Cyber, terrorisme et activisme

Le cyberterrorisme à proprement parler n’existe pas : pas de cyberattentat qui réponde aux critères stricts d’un acte terroriste : celui-ci comporte, en effet, une dimension létale (tuer des gens ou utiliser une violence qui puisse mener à la mort d’homme) et une dimension théâtrale (l’attentat doit clairement signifier quelque choses pour ses adversaires, ses partisans, l’opinion en général, et doit frapper l’imaginaire, etc.). Or, une attaque informatique ne peut qu’empêcher, au pire, un dispositif informationnel de fonctionner (sabotage) et surtout elle est anonyme (ou d’attribution et d’intention douteuses) et il y a toujours doute sur l’attribution ou l’intention d’une attaque.
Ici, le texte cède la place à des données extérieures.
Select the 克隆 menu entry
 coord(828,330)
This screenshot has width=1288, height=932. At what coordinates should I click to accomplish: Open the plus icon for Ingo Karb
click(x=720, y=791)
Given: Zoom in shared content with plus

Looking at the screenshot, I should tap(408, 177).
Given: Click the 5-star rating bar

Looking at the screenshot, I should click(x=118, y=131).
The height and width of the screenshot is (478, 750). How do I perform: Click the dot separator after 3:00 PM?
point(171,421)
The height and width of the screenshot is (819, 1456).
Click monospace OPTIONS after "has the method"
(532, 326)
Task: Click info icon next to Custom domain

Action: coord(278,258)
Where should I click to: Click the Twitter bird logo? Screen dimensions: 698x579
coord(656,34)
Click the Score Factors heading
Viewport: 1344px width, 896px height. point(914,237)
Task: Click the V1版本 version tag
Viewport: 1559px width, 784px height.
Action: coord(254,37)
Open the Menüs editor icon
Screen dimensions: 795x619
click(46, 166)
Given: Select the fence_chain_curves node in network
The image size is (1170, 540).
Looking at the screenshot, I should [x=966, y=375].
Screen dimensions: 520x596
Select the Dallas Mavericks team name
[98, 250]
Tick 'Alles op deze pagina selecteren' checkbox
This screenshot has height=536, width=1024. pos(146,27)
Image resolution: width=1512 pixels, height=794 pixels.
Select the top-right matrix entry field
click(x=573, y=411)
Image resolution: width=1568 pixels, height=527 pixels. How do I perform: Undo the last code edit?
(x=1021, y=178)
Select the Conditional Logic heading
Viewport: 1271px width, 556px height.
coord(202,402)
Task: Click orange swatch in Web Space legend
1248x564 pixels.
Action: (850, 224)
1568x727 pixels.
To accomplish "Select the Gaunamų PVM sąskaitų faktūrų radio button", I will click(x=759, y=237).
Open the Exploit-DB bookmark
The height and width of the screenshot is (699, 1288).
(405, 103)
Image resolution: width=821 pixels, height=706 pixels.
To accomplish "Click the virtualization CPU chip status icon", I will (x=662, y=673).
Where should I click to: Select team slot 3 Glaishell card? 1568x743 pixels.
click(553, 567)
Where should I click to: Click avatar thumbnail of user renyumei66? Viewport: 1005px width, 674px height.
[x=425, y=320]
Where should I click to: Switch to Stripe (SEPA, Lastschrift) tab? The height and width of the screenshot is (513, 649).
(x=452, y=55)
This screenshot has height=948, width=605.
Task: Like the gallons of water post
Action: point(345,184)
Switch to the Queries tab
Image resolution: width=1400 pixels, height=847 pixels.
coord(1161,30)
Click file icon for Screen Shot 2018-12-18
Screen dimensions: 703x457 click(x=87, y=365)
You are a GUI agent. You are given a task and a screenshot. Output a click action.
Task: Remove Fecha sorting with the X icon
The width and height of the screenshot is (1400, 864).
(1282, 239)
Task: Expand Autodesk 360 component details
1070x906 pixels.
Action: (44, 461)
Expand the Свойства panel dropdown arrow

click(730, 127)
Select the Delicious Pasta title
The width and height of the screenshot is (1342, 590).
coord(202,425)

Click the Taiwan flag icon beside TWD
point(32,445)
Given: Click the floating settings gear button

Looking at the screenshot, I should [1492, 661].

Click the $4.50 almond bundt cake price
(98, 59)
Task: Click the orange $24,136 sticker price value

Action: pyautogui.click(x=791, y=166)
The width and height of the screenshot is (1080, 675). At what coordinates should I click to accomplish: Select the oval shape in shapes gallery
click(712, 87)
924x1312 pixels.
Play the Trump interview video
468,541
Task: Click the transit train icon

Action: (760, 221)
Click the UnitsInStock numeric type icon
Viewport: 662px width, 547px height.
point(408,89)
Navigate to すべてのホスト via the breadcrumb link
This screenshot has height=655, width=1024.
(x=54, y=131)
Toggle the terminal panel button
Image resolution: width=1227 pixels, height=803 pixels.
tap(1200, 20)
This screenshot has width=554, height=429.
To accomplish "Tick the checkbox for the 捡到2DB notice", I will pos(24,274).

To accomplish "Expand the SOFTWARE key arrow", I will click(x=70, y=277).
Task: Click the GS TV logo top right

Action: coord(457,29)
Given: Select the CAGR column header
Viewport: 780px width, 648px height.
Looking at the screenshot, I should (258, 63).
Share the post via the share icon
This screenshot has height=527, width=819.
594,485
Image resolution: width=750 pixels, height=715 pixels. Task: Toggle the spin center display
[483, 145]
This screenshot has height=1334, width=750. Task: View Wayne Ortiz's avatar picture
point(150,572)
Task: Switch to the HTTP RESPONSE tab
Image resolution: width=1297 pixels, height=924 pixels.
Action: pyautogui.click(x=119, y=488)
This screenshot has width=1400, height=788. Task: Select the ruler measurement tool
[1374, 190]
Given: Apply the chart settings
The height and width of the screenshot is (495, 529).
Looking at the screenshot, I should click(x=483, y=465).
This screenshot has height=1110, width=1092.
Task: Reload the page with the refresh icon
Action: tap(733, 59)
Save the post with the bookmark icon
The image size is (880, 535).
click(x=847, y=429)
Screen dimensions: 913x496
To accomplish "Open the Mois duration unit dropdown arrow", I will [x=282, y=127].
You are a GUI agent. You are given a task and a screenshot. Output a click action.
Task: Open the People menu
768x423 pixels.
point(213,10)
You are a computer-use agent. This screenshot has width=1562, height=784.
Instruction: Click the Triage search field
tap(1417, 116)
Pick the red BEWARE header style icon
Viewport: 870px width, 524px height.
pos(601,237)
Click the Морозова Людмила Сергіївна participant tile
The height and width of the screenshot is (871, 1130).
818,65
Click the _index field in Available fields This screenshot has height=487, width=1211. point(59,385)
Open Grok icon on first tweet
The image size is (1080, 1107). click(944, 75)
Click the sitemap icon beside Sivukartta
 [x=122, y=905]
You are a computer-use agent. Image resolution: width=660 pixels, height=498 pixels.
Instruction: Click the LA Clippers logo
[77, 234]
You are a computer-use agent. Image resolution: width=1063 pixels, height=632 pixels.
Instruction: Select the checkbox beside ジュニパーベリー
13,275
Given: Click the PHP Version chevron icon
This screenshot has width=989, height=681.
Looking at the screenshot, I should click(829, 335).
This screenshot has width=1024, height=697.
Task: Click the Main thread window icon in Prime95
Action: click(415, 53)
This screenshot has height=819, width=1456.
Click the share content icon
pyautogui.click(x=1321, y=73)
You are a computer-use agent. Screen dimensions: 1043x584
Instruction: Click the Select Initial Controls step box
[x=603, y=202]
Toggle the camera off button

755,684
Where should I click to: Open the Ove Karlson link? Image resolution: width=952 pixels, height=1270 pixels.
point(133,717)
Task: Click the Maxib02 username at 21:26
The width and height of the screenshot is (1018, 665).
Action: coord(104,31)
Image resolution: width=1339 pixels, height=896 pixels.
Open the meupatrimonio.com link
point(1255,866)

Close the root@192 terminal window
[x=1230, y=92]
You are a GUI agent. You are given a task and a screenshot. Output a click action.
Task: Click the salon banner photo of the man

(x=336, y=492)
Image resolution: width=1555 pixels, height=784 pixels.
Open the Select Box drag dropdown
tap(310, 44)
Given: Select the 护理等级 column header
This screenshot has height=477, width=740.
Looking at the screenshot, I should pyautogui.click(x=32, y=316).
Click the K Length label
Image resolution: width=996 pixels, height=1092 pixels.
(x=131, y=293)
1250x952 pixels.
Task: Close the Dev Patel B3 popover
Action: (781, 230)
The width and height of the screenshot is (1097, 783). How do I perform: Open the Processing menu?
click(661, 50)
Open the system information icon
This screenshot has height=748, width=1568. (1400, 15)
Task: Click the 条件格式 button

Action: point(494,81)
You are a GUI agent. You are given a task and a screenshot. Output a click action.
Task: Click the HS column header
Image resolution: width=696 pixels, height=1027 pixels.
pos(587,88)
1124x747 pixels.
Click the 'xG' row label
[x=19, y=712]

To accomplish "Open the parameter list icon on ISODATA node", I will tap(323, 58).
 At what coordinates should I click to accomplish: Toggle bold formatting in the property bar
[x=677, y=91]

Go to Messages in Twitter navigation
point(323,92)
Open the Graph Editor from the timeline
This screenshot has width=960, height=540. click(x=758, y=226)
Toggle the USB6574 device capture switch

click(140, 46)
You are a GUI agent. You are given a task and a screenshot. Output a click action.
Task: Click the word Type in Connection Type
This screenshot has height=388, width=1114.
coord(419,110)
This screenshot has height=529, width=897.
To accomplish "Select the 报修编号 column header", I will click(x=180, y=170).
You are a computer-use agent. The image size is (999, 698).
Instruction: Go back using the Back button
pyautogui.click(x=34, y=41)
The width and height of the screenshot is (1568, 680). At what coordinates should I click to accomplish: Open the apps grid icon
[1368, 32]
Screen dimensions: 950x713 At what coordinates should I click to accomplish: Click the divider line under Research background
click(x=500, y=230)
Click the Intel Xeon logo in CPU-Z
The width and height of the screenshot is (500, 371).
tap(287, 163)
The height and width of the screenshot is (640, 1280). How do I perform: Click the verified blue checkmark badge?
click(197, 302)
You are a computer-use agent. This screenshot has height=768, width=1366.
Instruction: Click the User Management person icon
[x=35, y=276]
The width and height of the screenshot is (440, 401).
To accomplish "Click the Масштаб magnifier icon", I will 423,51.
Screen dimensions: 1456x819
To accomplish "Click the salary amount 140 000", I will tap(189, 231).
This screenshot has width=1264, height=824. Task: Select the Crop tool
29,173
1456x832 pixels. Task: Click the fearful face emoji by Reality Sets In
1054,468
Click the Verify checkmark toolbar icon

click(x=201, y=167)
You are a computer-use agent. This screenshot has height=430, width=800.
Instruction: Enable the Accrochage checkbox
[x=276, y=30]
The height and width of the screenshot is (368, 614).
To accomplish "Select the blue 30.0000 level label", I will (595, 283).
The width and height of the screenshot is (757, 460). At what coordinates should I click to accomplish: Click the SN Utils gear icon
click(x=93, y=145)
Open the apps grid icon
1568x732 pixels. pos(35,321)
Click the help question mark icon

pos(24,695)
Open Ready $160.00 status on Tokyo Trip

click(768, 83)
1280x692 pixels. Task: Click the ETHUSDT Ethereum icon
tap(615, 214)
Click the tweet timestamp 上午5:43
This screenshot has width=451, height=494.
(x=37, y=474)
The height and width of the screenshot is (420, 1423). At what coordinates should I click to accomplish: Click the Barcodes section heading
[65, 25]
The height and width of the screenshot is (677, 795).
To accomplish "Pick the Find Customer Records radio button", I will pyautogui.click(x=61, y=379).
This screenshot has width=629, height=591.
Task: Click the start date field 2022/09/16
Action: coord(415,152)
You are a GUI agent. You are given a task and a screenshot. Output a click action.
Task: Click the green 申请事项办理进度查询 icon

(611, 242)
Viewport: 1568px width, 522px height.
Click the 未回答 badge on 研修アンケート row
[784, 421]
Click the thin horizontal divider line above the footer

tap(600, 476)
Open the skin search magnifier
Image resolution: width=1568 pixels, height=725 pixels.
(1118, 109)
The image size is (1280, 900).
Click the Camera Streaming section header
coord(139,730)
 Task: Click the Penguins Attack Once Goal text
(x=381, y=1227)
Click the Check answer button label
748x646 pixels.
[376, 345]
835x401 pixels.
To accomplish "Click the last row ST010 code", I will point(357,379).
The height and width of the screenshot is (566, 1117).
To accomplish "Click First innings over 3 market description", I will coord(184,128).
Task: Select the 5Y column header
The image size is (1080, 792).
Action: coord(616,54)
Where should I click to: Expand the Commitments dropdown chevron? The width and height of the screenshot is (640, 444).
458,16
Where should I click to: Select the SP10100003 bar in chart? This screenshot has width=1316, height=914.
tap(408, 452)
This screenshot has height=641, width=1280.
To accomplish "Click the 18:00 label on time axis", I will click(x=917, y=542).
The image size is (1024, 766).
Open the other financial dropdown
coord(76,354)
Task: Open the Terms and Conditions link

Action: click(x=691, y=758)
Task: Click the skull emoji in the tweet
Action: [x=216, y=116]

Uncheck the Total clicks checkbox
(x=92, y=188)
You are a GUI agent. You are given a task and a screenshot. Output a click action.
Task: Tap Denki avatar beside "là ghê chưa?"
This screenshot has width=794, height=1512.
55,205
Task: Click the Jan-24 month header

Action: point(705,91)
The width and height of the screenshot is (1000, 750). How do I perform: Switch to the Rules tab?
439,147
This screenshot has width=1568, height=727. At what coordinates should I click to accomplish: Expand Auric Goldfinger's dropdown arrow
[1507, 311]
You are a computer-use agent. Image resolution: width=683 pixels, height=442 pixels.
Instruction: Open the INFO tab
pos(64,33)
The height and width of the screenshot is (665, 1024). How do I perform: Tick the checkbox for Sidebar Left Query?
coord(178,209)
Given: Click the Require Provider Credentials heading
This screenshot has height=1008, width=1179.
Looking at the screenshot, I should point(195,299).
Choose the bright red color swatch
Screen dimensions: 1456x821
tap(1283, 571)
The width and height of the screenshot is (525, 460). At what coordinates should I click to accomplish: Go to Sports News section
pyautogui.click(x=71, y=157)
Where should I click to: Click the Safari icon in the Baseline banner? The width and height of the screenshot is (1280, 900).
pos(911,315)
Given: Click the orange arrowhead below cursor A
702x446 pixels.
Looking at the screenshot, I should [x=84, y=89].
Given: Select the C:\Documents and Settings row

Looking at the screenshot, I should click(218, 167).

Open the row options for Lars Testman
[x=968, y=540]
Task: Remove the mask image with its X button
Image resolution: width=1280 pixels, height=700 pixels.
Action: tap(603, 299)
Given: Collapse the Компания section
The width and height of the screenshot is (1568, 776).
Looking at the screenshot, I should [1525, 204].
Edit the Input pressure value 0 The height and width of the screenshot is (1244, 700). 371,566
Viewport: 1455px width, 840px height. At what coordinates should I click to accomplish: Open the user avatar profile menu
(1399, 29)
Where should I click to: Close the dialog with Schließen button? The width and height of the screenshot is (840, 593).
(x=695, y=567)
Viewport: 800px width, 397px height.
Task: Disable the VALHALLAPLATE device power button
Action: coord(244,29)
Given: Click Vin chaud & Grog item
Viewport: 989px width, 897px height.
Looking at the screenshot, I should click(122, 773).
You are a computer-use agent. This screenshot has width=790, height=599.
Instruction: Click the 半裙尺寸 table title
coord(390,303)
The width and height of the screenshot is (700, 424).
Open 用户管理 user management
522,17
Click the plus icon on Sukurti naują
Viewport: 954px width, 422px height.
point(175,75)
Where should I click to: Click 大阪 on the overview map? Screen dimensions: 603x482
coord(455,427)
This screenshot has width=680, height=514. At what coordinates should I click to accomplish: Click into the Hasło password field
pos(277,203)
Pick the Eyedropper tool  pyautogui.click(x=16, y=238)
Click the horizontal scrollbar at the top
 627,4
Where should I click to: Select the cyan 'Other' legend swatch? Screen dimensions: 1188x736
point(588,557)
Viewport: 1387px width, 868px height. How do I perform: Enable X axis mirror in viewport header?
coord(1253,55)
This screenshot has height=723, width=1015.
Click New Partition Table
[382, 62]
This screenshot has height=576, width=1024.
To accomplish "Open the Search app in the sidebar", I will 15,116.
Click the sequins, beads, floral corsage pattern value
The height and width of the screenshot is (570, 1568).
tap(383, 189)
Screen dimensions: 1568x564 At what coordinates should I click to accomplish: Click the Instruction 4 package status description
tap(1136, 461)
Enfin, il nous semble qu’une attaque cyber souffrirait d’une sorte de « déficit symbolique ». Un moyen de sabotage électronique peut avoir une grande valeur militaire, mais, le terroriste veut plus que des résultats militaires. Il recherche un impact psychologique, il veut offrir du spectacle, si possible sanglant et tétanisant et il veut donner un sens symbolique clair à son action (il a frappé les tyrans ou les ennemis de Dieu, il s’en prend à des idées et à des principes en tuant des gens, etc.), il lui importe que le sens de son acte et la publicité de son intention soient parfaitement lisibles. Il veut du bruit, de la lumière et du sang, pas des heures de paralysie des systèmes informationnnels.